By Jason Atkinson, Managing Director, Russam
Unfortunately, we are not in the business of placing Interim Prime Ministers. They say a week is a long time in politics, well the last 60 days has been pretty interesting also in our industry, with many fireworks along the way.
Firstly, here are the latest stats in terms of confidence from our bi-monthly barometer:

We are seeing rather a strong negative swing, and virtually all the positive votes are matched by negative feelings for the state of the market. Actually, the statistics for “worse” were at 33% just 24 hours ago but may have improved by the new PM taking office.
Chaos in government and the reversal of IR35 – which was so welcomed less than two months ago in the mini-budget – have made the biggest impact. We are perplexed by the IR35 u-turn; this is one growth measure that has a direct line to maintaining a strong level of work and contribution to UK plc; when our clients see a considerable constraint in hiring people. We need to make it easier and take the worries out of appointing genuine interims and other types of genuine self-employed workers and specialists. Mr Hunt needs to rethink this asap.
Despite the more negative shift we see in the statistics above, Russam continues to see a buoyant market for interim work, and the number of global projects has increased. For example, we are helping a Japanese media conglomerate find an Interim CFO for one of their major European markets; and a US private equity firm needing an Interim COO with a deep SaaS background to help with the transformation of a portfolio company in Germany.

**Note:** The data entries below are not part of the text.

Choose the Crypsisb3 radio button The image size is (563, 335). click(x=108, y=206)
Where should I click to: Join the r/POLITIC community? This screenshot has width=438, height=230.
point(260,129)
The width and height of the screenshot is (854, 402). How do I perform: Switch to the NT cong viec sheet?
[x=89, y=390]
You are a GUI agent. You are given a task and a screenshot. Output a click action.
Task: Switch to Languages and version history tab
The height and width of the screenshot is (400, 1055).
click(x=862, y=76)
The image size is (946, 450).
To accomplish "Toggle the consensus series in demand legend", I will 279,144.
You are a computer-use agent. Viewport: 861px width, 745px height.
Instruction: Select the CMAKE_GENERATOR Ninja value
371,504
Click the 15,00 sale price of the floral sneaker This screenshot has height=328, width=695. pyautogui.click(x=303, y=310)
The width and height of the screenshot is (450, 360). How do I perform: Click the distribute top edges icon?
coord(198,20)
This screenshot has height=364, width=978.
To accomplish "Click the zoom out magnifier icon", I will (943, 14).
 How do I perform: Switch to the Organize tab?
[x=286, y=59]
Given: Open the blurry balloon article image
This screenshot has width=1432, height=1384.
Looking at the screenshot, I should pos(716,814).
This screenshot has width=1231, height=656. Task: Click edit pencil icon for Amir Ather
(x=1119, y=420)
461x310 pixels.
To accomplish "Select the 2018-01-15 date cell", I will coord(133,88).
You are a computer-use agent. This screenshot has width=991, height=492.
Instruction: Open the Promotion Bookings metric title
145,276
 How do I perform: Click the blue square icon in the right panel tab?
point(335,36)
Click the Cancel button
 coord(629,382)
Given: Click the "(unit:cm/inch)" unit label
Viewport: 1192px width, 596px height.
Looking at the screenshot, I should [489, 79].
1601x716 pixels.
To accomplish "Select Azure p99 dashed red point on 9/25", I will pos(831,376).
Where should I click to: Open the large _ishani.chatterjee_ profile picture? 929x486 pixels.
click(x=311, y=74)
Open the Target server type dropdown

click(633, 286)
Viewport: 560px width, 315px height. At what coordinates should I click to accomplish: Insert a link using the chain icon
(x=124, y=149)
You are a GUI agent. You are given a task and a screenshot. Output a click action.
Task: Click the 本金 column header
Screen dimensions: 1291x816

It remains a “candidate” market, and our interim vacancies are running 11% up from the same time last quarter.
What if we do go into recession? What we have seen during the recessions and downturns is the continued use of Interim as a solution by our clients. There will be different priorities and focus areas, but work continues to be commissioned and delivered. Permanent recruitment can fall rapidly, but Interim tends to be cyclical, reduces along a slower pattern, and then picks up quickly as the economy recovers.
I have also looked at the September ’22 UK Report on Jobs survey from KPMG and the REC (our industry recruitment body). They are showing a slowdown in recruitment activity at the end of the third quarter of this year across “temp” and “perm” (it is not broken down into our more senior interim management work). The key takeaway is the shortage of actual people to fill the roles in creating the softening, not the fact that the supply of skills and talent is not needed. Certainly, we think our interim talent pool can play more of a part here, and I personally hope that our reappointed Home Secretary, Suella Braverman, considers ways to open up our borders more.